On 08/02/2016 06:55 AM, Richard Purdie wrote:
On Mon, 2016-08-01 at 15:17 -0500, Seebs wrote:
On 1 Aug 2016, at 15:01, Richard Purdie wrote:

No, we're actually expecting it to retain the mode it was given via
the
hardlink under pseudo.

This is what a real world system would do and in this case we could
track it via pseudo since pseudo is loaded when the hardlink is
created. It would be unreasonable for pseudo to track all hardlinks
but
tracking ones created under it does seem reasonable?

Hmm. Well, strictly speaking, the link created under pseudo *does*
get
tracked. Hmm. But an implicit request to track also the thing linked
to
is not a horrible idea. Although you'd still be able to beat it:

        $ touch file1
        $ ln file1 file2
        $ pseudo
        # ln file2 file3
        # chmod 777 file3
        # rm file2 file3
        # ls -l file1

The general case of "find everything this link also refers to" is
clearly out of scope.

Agreed.

  That said... Hmm. I think my main feeling is, if we want
to link to the file, and we want the changes to the linked file to
survive, we should probably either create that file under pseudo, or
explicitly claim it with pseudo when we start wanting to do the
tracking.
(You can trivially do this to a tree with chown -R root tree).

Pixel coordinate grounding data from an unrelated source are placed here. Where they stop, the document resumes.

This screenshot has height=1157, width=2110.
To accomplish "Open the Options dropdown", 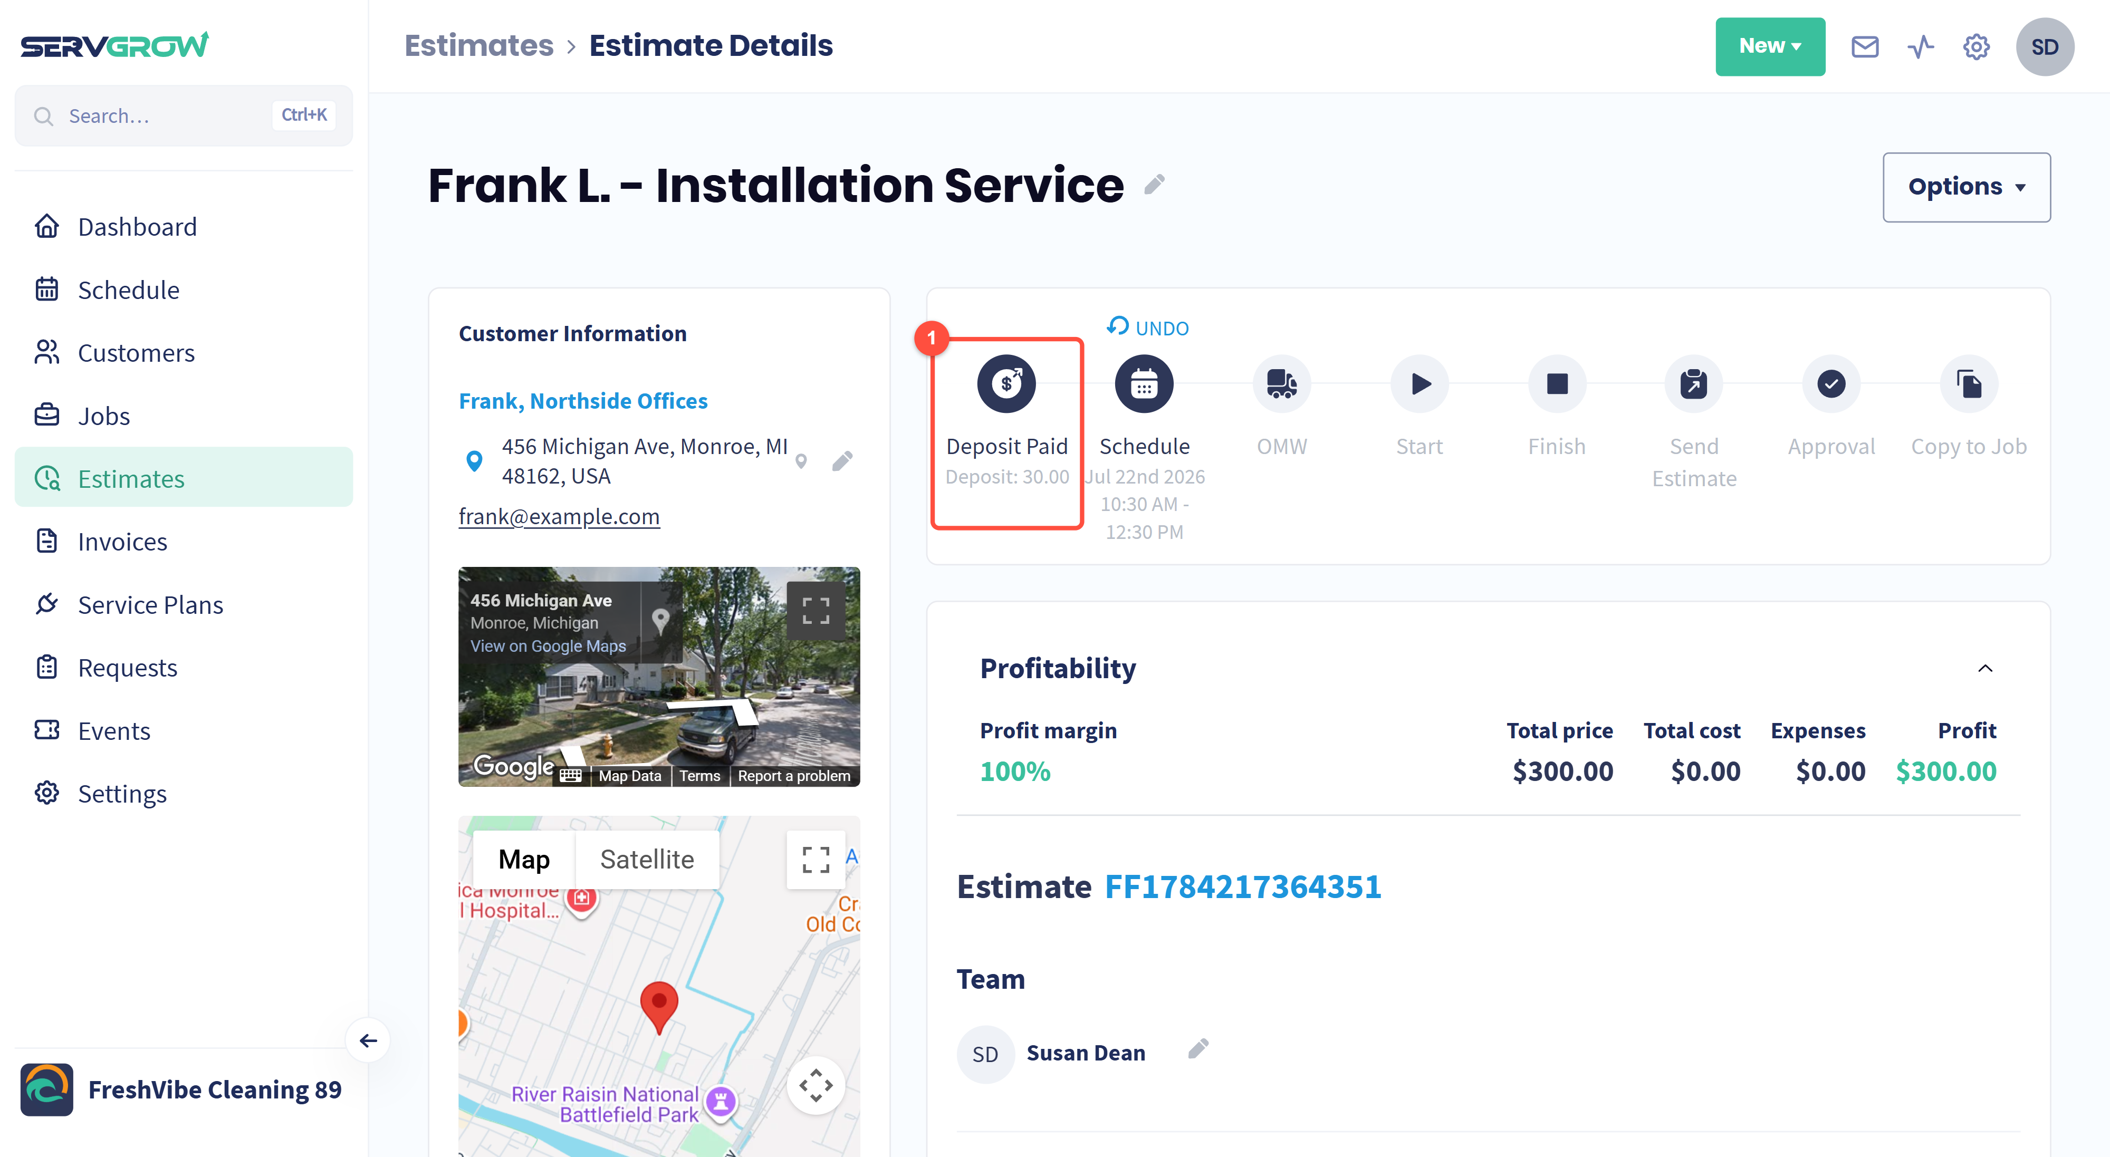I will 1966,187.
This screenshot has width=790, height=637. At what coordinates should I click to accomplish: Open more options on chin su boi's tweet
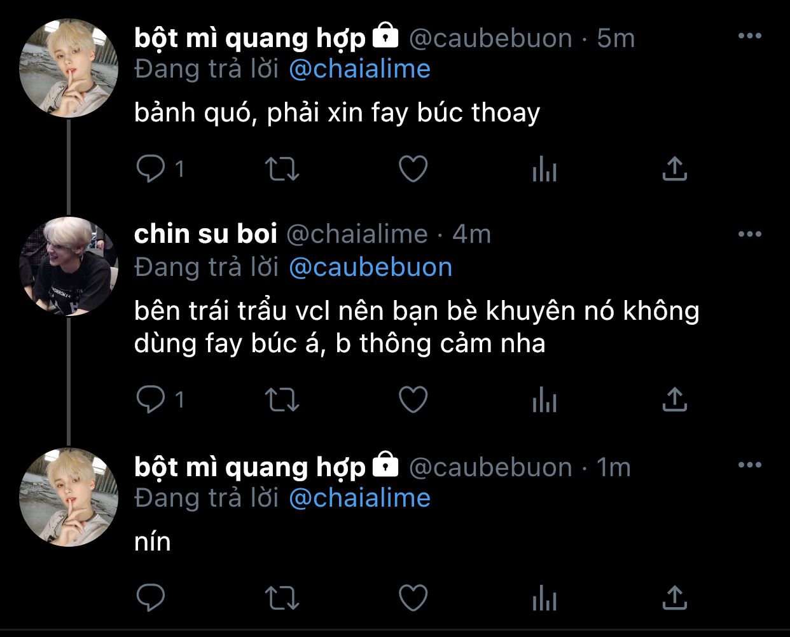[750, 235]
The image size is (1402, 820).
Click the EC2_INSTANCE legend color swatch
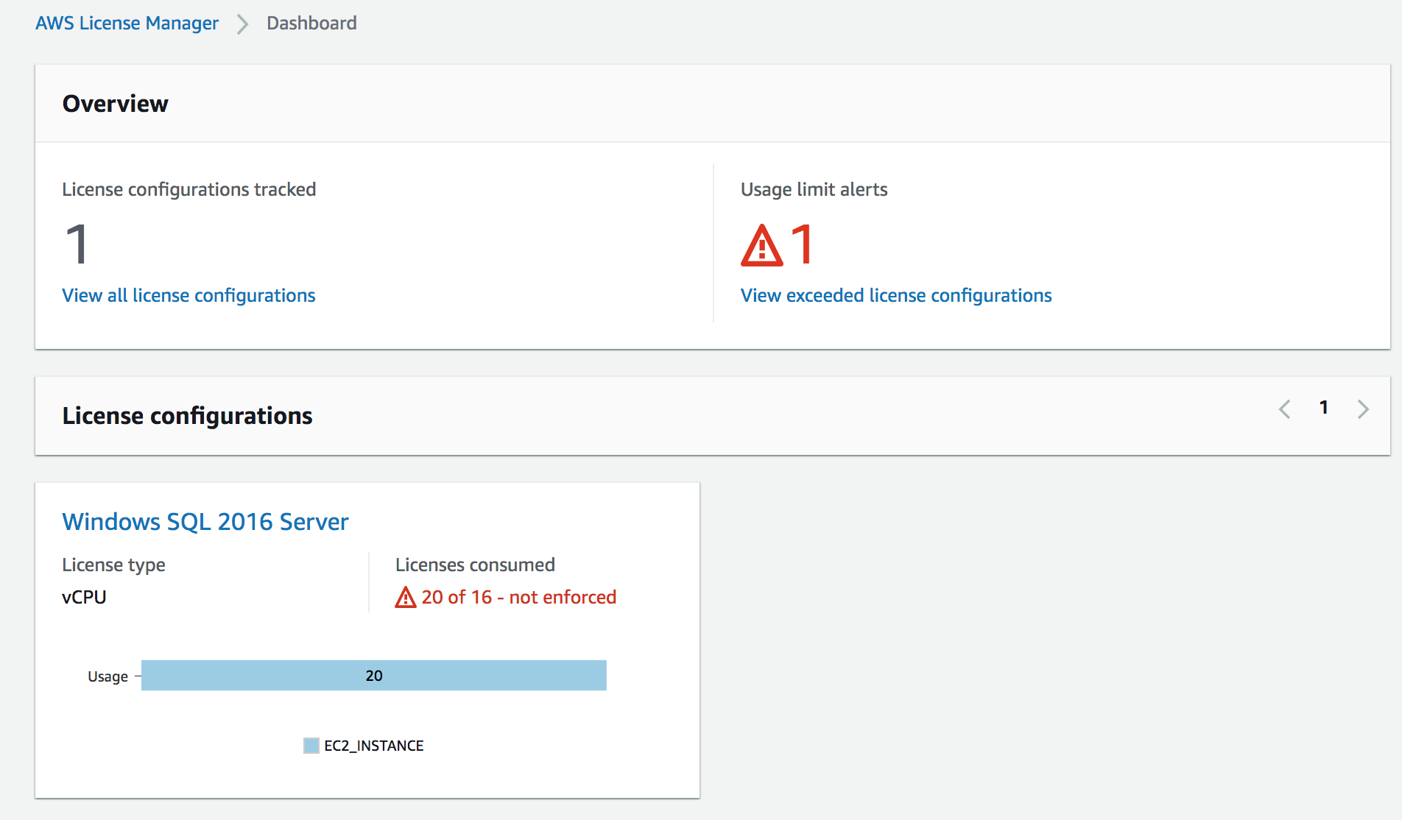pyautogui.click(x=311, y=746)
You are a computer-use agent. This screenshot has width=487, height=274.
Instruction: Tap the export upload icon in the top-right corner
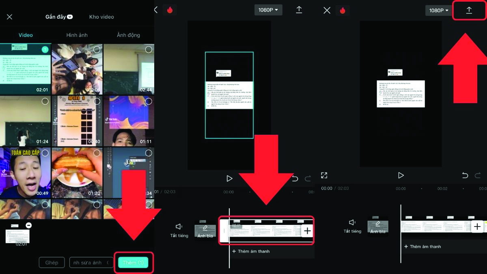pos(469,10)
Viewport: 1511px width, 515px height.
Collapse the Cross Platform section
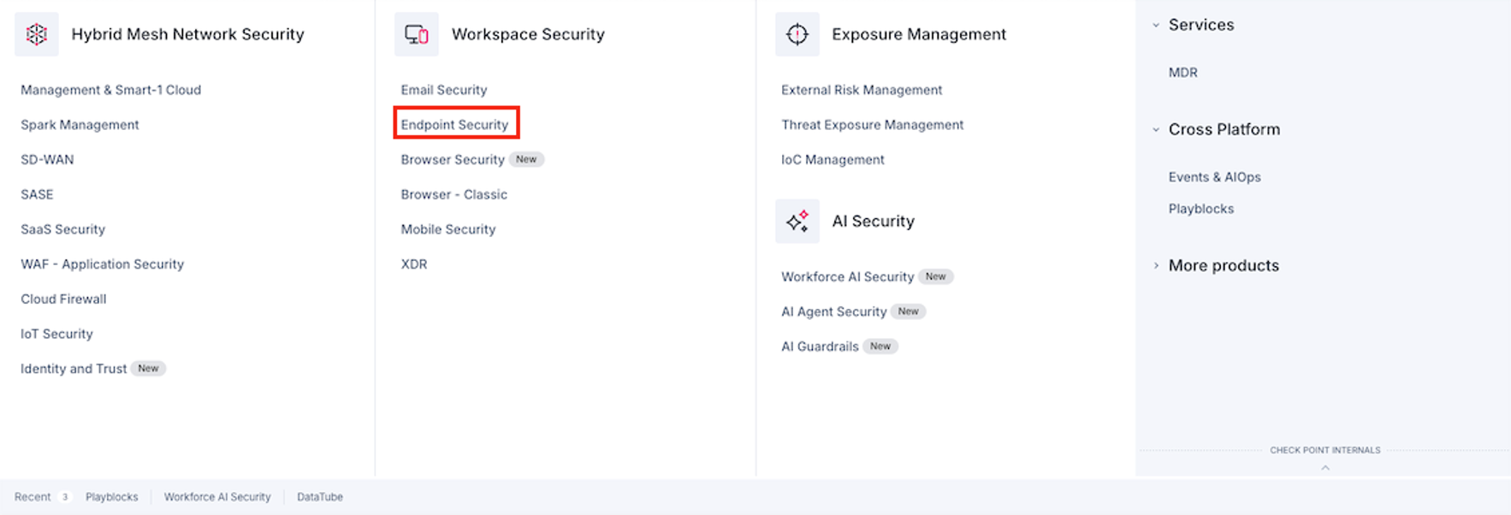point(1156,129)
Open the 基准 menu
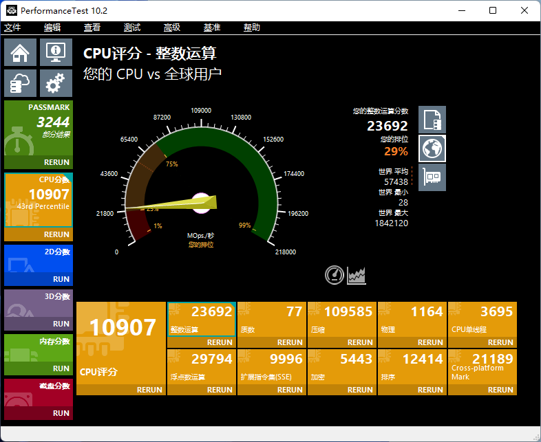The width and height of the screenshot is (541, 442). (212, 27)
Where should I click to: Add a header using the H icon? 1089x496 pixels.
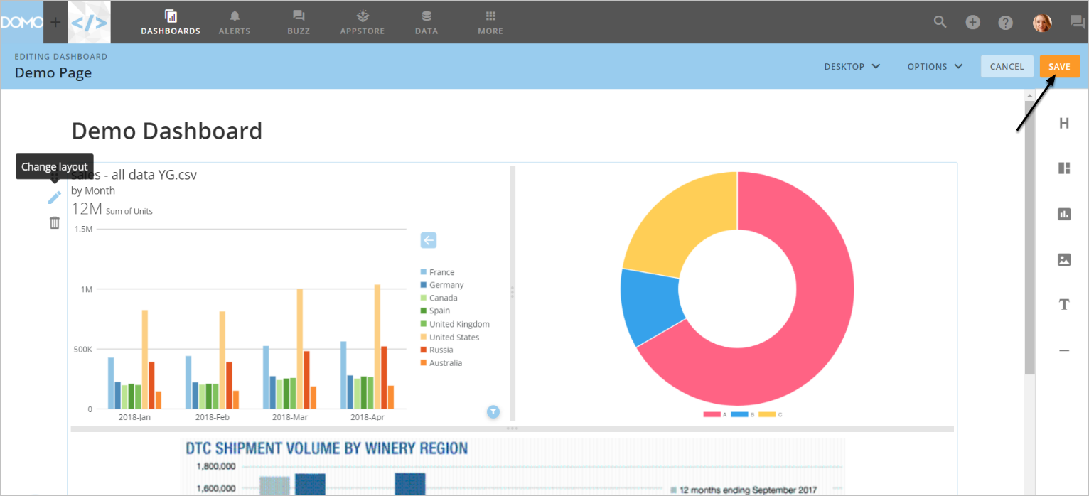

The trouble is that for speed, we do create trees of hardlinked files
and play games with those and sstate amongst other things. Its
obviously faster to do this than make physical copies of the files.
Given what I know of the code paths, I suspect that tracking the source
of a hardlink would make life much easier for us. Obviously we can go
and start adding "chown -R" calls everywhere but that seems a little
ugly to me and doesn't do performance any favours.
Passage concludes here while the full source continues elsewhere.